My cheeks flushed and I tried to find my voice. “Well, um, that’s standard protocol in all missing persons cases. Wait 24 hours and then call it in. If you do prior to that, the police tell you to wait.”
“Well, I ain’t the police,” the sheriff announced, grabbing onto the belt that secured his robe.
My eyes widened in horror. Was he going to rip it off? Did he have some superhero costume on underneath that would support his last statement?
Much to my relief, he simply tightened the belt, then dropped his hands. “I am the sheriff,” he announced. “And sheriffs do things differently.”
Considering my past experience with him, this felt like the understatement of the year.
Gunnar cleared his throat. He was watching the sheriff with unabashed amusement. “How is that, Donny?”

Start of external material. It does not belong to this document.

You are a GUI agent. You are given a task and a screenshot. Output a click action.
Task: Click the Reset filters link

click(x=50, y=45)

The sheriff hooked his thumbs in the pockets of his robe. “You got a girl missing and a sister who’s worried sick. Why in tarnation do we need to wait?”
I gaped at him. “What?”
“You heard me, missy,” he said, a scowl on his face. “You think you know everything, coming from the big city, dontcha?”

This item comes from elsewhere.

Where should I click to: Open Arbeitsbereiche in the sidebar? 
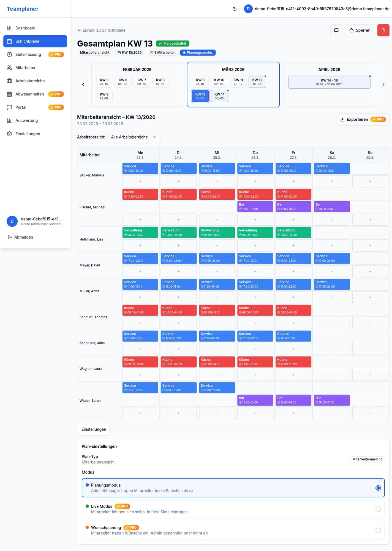[x=30, y=81]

He didn’t wait for me to respond.
“Well, I’ll tell you something,” he said. He lifted his left hand out of his pocket and pointed at the sky. “Around here, we do things differently. We got a missing person? We’re gonna find ‘em. No one goes missing on my watch. And no crime goes unsolved.”
There were several things wrong with his statements. For one, we weren’t even sure that Leslie was technically missing. And two, there would have been at least two crimes that had gone unsolved if I hadn’t stepped in and started poking around: the bones in the bungalow and the subsequent arson.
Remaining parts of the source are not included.